Quando entrávamos, abrias logo o teu armário, ias buscar a tua caneca, que já lá tinha dentro a saqueta de chá - preto, claro. Eu agarrava logo um livro da estante e, como não gostava de Chá, deitava-me no chão de madeira a ler. E tu, depois de preparares o teu Chá fumegante, fazias o mesmo. Inspiravas o seu belo aroma. E ficávamos ali, a ler, a olhar uma para a outra; a rir, a contar piadas - a ser, essencialmente, melhores amigas.
Entro. Lágrimas escorrem pelos meus olhos, olhos vulgares, que nada de bonito têm. Escorrem pela pele da minha cara, queimada pelo sol. E ajoelho-me na velha madeira, da nossa velha casinha. Hoje, as janelas da casinha estão partidas; as suas cortinas, totalmente pretas, apesar de anteriormente terem sido brancas, tal como tu tanto gostavas; o fogão não funcionava e, a estante, essa, há muito tinha apodrecido. Os livros estavam espalhados pelo chão e algumas páginas estavam espalhadas pelo chão e comidas - pelos ratos, apostava. O teu lavatório estava todo sujo e a torneia estava arrancada. E, por fim, o armário.
Como por magia, o teu armário continuava intacto. Com a mesma pintura, exatamente no mesmo sítio. E, quando o abro, vejo. Vejo a caneca, intacta. E a saqueta de chá. 
Tudo parecia tão perfeito, tão normal! Mas não era nada disso. Não era mesmo. Aquela situação era tudo, menos normal. E chorei, chorei ainda mais. As minhas pernas começaram a tremer, a cabeça a andar à roda - e ajoelhei-me. Em contacto com a fria e velha madeira, lembrei-me. 
Unimos os nossos dedos mindinhos, em sinal de promessa. Sorriste para mim, eu sorri para ti. E o Chá acabou por entornar. Sorris - já estava quase no fim, para quê dramatizar? - A realidade, é que sempre foste assim. Prática. E, principalmente, muito agarrada às tuas coisas. Amo-te.

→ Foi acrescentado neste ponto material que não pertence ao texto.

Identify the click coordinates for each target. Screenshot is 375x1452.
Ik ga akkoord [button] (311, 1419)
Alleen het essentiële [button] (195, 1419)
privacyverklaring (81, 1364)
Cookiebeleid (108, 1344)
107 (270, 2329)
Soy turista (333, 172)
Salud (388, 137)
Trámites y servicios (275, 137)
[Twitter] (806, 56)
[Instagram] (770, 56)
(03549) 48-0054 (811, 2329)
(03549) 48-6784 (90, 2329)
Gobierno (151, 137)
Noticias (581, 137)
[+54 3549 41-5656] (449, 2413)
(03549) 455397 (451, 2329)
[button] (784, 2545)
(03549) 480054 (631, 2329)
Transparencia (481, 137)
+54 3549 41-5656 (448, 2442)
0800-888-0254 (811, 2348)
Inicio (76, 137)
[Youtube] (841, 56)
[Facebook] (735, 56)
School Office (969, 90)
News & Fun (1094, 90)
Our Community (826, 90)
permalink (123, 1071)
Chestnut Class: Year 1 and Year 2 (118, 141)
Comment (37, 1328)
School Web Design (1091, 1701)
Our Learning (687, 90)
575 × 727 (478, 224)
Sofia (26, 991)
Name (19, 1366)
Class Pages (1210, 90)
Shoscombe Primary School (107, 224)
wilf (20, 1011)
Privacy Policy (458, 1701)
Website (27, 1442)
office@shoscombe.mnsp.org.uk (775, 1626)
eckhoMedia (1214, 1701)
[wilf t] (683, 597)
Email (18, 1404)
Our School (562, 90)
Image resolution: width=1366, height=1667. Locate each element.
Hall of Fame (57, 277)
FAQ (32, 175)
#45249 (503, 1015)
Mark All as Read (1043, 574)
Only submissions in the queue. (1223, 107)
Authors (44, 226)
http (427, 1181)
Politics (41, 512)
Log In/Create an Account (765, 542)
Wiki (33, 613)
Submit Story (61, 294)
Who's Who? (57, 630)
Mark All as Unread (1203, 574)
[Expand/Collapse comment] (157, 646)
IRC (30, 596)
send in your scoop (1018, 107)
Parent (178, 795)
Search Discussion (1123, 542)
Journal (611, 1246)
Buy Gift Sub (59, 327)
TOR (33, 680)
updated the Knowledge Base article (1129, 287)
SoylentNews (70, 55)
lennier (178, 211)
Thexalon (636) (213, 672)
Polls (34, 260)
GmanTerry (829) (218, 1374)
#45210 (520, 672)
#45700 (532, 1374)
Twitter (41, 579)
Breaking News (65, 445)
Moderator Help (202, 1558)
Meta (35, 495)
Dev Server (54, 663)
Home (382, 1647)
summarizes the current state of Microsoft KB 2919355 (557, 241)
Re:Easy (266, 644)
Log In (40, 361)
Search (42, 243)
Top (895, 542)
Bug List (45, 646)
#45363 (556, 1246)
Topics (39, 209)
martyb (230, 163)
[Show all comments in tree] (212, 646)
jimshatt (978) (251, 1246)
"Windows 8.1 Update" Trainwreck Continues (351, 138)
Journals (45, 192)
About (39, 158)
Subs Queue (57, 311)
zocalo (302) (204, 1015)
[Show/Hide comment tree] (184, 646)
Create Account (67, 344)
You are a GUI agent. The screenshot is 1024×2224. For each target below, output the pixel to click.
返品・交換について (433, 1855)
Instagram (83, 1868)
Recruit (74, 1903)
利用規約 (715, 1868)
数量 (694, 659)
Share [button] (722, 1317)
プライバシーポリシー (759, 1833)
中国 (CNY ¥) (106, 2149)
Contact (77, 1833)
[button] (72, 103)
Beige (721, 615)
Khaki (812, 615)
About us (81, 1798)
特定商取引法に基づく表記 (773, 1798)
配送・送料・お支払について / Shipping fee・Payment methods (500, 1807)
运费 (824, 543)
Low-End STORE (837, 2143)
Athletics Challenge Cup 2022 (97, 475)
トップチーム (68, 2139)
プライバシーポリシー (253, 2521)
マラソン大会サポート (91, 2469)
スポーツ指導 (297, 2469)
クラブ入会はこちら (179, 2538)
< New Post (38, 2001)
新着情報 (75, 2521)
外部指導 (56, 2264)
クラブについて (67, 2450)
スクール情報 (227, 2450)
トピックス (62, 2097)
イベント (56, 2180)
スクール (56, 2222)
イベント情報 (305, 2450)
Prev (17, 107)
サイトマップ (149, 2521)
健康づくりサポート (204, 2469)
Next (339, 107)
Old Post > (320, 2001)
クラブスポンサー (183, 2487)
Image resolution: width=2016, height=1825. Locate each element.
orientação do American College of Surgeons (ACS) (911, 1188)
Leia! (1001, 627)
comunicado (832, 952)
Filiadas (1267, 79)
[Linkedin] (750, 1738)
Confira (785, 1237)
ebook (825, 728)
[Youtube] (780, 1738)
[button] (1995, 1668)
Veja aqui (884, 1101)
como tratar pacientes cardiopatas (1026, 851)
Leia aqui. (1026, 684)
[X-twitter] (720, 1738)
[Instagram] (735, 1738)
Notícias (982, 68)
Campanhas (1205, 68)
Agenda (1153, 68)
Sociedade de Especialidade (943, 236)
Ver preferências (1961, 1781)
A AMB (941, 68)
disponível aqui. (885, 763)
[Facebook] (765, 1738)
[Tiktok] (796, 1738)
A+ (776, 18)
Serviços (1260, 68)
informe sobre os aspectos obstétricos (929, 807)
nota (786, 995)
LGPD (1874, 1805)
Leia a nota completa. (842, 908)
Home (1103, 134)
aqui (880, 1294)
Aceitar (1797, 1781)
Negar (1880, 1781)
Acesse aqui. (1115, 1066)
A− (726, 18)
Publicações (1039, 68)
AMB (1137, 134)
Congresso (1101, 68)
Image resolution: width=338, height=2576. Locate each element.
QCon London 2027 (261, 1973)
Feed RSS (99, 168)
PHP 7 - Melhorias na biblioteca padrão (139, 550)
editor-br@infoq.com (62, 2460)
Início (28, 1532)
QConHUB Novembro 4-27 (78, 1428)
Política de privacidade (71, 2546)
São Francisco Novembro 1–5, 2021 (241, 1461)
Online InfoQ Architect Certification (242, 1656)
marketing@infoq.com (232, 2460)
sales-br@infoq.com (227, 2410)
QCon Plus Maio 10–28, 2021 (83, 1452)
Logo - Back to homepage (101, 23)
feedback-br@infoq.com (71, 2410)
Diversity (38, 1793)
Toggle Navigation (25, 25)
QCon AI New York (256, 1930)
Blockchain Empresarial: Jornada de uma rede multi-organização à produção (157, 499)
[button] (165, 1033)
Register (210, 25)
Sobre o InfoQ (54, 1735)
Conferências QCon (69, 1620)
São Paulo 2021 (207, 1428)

Lembro-me da nossa promessa, enquanto bebias o teu chá e lias o teu livro, e eu passava a maior parte do tempo a olhar para ti. Lembro-me quando quase sufocámos quando tentámos fazer uma fogueira e improvisar uma lareira, para nos aquecer dos frios de Inverno e das correntes de ar. Mas só agora percebi que o fogo não era nada. Porque tu aquecias-me o coração, a mente e a alma. Só precisava de ti para perceber, verdadeiramente, o que era a amizade. Eu queria uma amizade que me consumisse, como o fogo consume lenha.
E eu amava-te tanto! E ainda continuo a amar. E amar-te-ei para sempre, até que a minha última força se esgote. Afinal, a promessa ficou por ali. Eu deixei-te ir. Talvez porque te quisesse libertar, precisavas de seguir em frente. Precisavas de alguém melhor que eu. E eu libertei-te, porque te amo, eternamente.
E quando acordei ali, ajoelhada na madeira, percebi que tudo mudara, incluindo eu.